L’intensification dramatique de la pauvreté
Le premier constat qui frappe l’esprit est la chute vertigineuse du niveau de vie des ménages accueillis par l’association. En 2024, le niveau de vie médian de ces infortunés s’établit à 565 euros. Si l’on tient compte de l’inflation, ce montant marque une baisse significative depuis dix ans. Pire encore, l’extrême pauvreté gagne du terrain avec une violence inouïe : aujourd’hui, « 74 % des ménages rencontrés vivent sous le seuil d’extrême pauvreté », un chiffre qui a bondi de 11 points depuis 2017.
Cette aggravation est le fruit d’une double peine : la stagnation des revenus pour les plus modestes et l’arrivée massive de personnes sans aucune ressource. En effet, « 25,7 % des ménages accueillis vivent sans aucune ressource », contre seulement 10,1 % il y a trente ans. Cette réalité touche désormais une part croissante de ménages français, victimes des réformes de l’assurance chômage et du RSA, qui se retrouvent démunis, parfois sans toit, dans une situation d’errance indigne de notre histoire. Par un contraste saisissant qui interroge la justice distributive, le texte note qu’entre 2003 et 2022, « le revenu moyen des 0,1 % les plus riches en France progressait de 119 % ».
La famille et l’enfance en première ligne
La tradition nous enseigne que la famille est le socle de la société ; or, c’est elle qui subit de plein fouet cette tempête économique. Le rapport met en lumière que les femmes et les enfants sont les premières victimes de ce délitement. Les femmes représentent désormais 56,5 % des adultes rencontrés. La figure de la mère isolée, portant seule le fardeau de l’éducation et de la subsistance, est omniprésente : en 2024, trois mères isolées sur quatre vivent dans l’extrême pauvreté.
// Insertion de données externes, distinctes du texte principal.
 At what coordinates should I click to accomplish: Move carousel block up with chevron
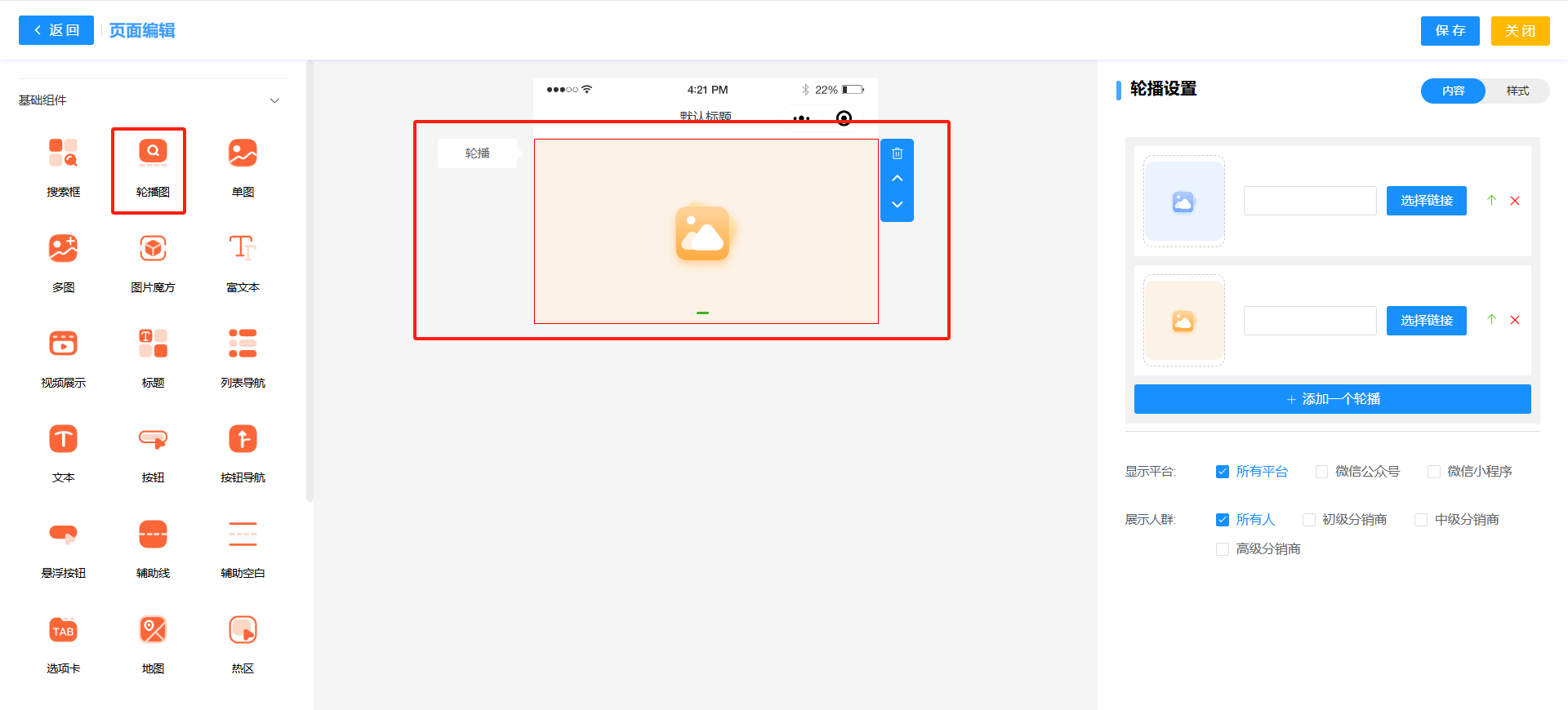pyautogui.click(x=897, y=179)
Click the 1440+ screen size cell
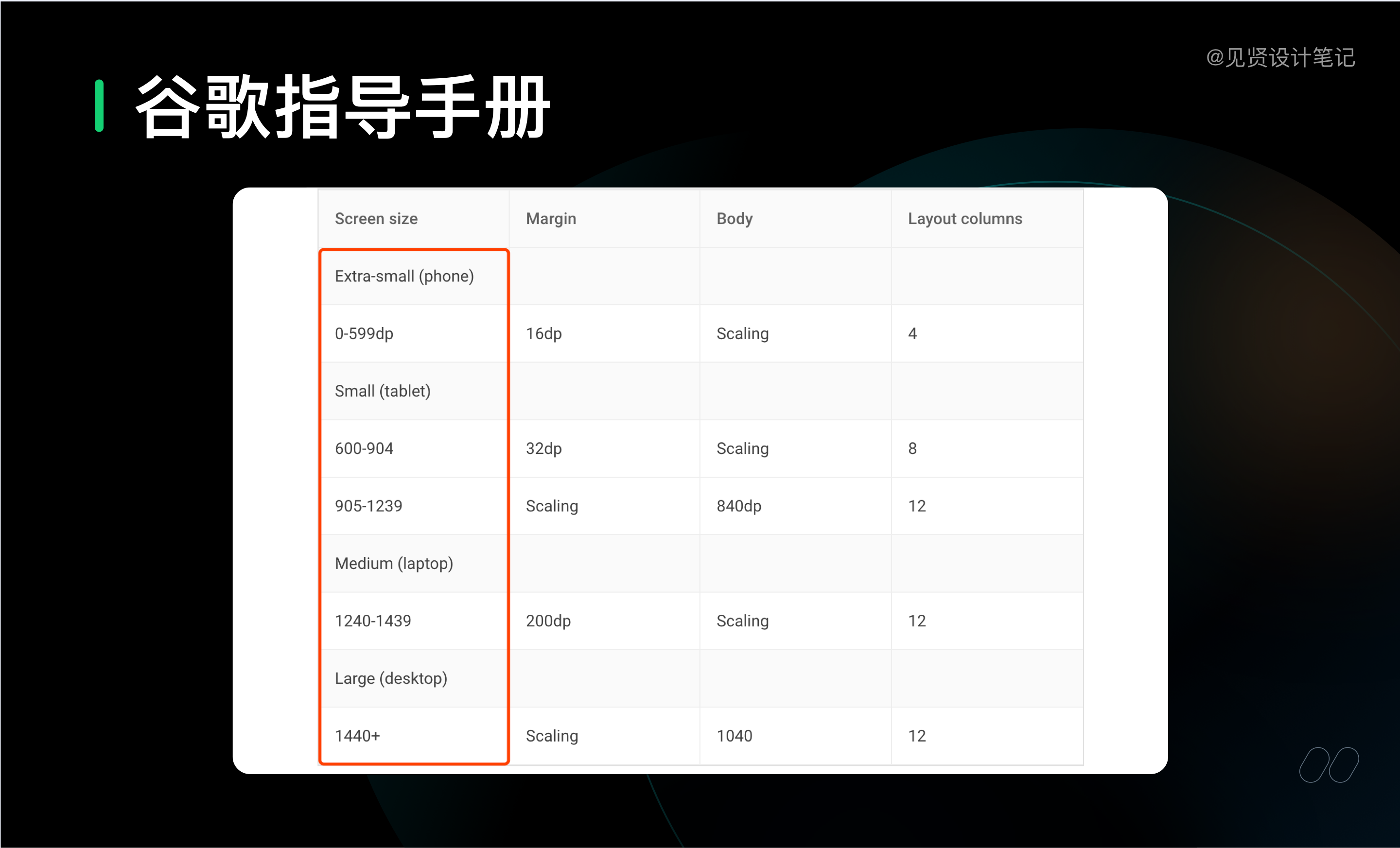Image resolution: width=1400 pixels, height=848 pixels. (357, 736)
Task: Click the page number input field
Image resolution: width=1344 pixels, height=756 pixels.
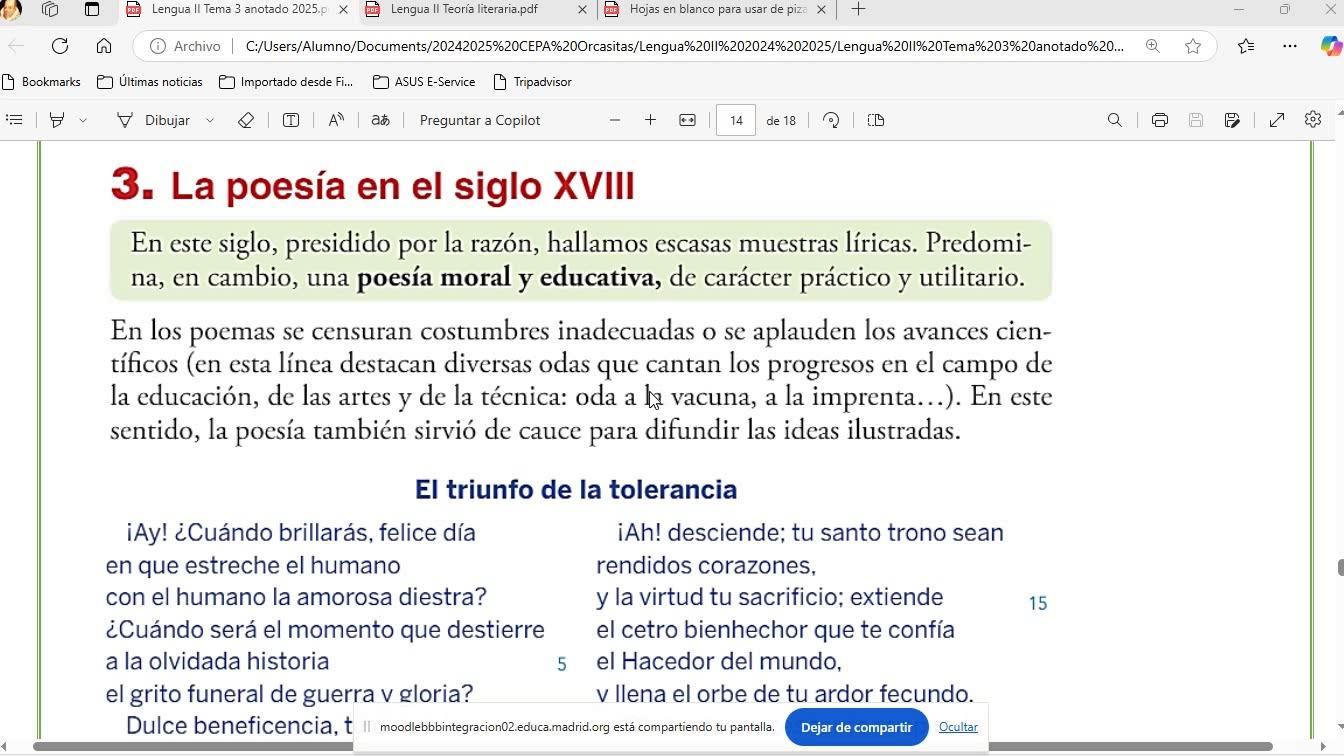Action: [736, 120]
Le sort des enfants est plus alarmant encore. Ils représentent 39 % des personnes soutenues. Il est douloureux de lire que « 97 % des enfants soutenus par l’association vivent dans un ménage pauvre ». Plus d’un enfant sur cinq vit dans un foyer sans aucune ressource, une proportion qui a été multipliée par dix en trente ans. Cette misère infantile est une tache indélébile sur notre conscience collective.
Le mirage du travail et l’abandon des aînés
L’idée moderne selon laquelle l’emploi serait l’unique remède à la pauvreté est contredite par les faits. Certes, le travail protège, mais il ne suffit plus. Le phénomène des travailleurs pauvres s’enracine : près de 18 % des personnes rencontrées occupent un emploi, mais leur niveau de vie reste dérisoire, autour de 855 euros. La précarité des contrats, le temps partiel subi, souvent l’apanage des femmes, et l’enchaînement des missions d’intérim ne permettent plus de vivre dignement. Même le CDI n’est plus une garantie absolue contre le besoin, le niveau de vie des titulaires de ces contrats ayant baissé depuis 2017.
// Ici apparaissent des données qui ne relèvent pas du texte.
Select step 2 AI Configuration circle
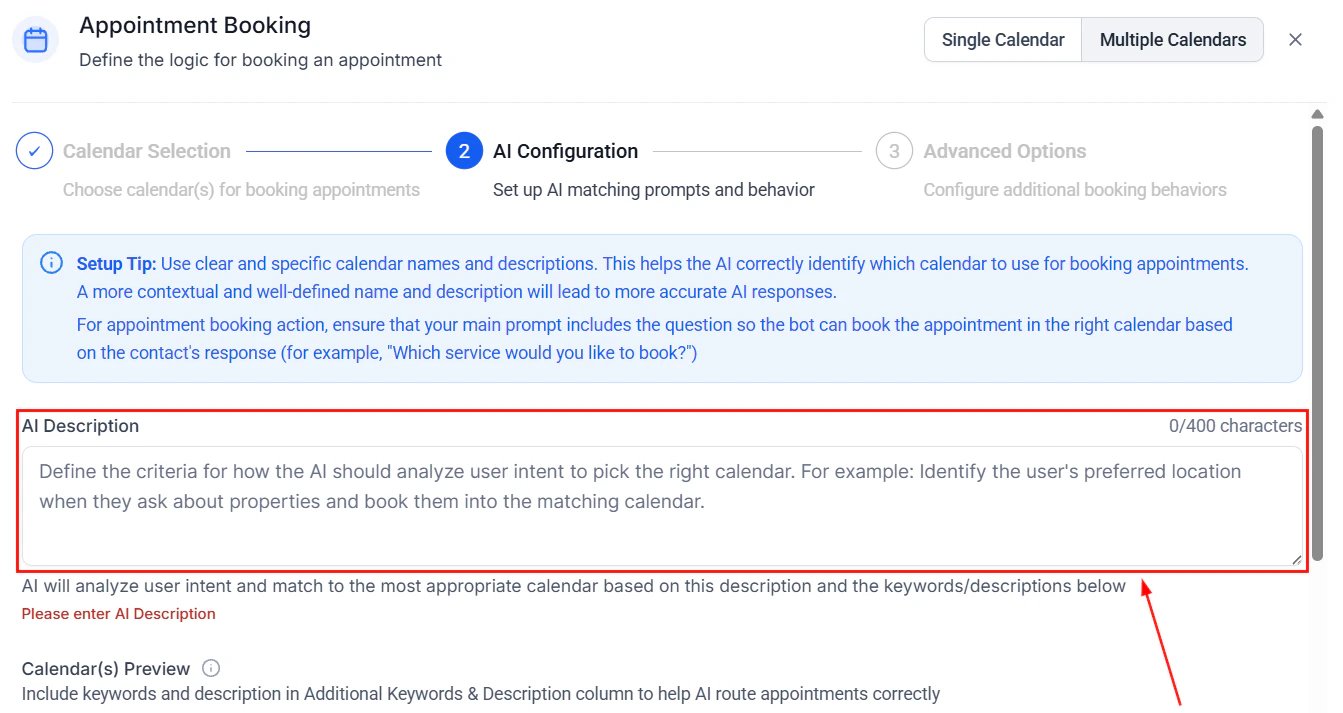1343x713 pixels. click(x=462, y=150)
Parallèlement, une autre catégorie de la population, jadis préservée, voit sa situation se dégrader : nos anciens. Le rapport signale le « retour progressif de la pauvreté chez les seniors ». La part des personnes de plus de 60 ans rencontrées a presque triplé depuis 1999. Isolées, souvent veuves, ces personnes âgées voient leurs conditions de vie se fragiliser, particulièrement en milieu rural où la pauvreté gagne du terrain, touchant désormais plus d’un ménage rencontré sur six.
Face à ces épreuves, le rapport du Secours Catholique souligne deux poisons qui menacent notre société : l’indifférence et l’impuissance. Il rappelle avec force que « on ne choisit pas de vivre dans la grande pauvreté ». Les préjugés qui accablent les pauvres, les traitant de paresseux ou de profiteurs, sont une injure à leur dignité. Comme le souligne le document en citant les groupes de parole, les personnes ressentent que « la société, l’État nous enfoncent, ils nous jugent négativement ».
Il est urgent de regarder cette réalité en face. La grande précarité n’est pas une fatalité, elle est la conséquence de choix politiques et d’un manque de charité sociale. Les prestations sociales, remparts ultimes, manquent trop souvent leur cible, avec un taux de non-recours au RSA qui atteint des sommets (38 %). Puisse cette lecture susciter un sursaut moral pour que la pauvreté ne soit plus le destin inéluctable de millions de nos frères.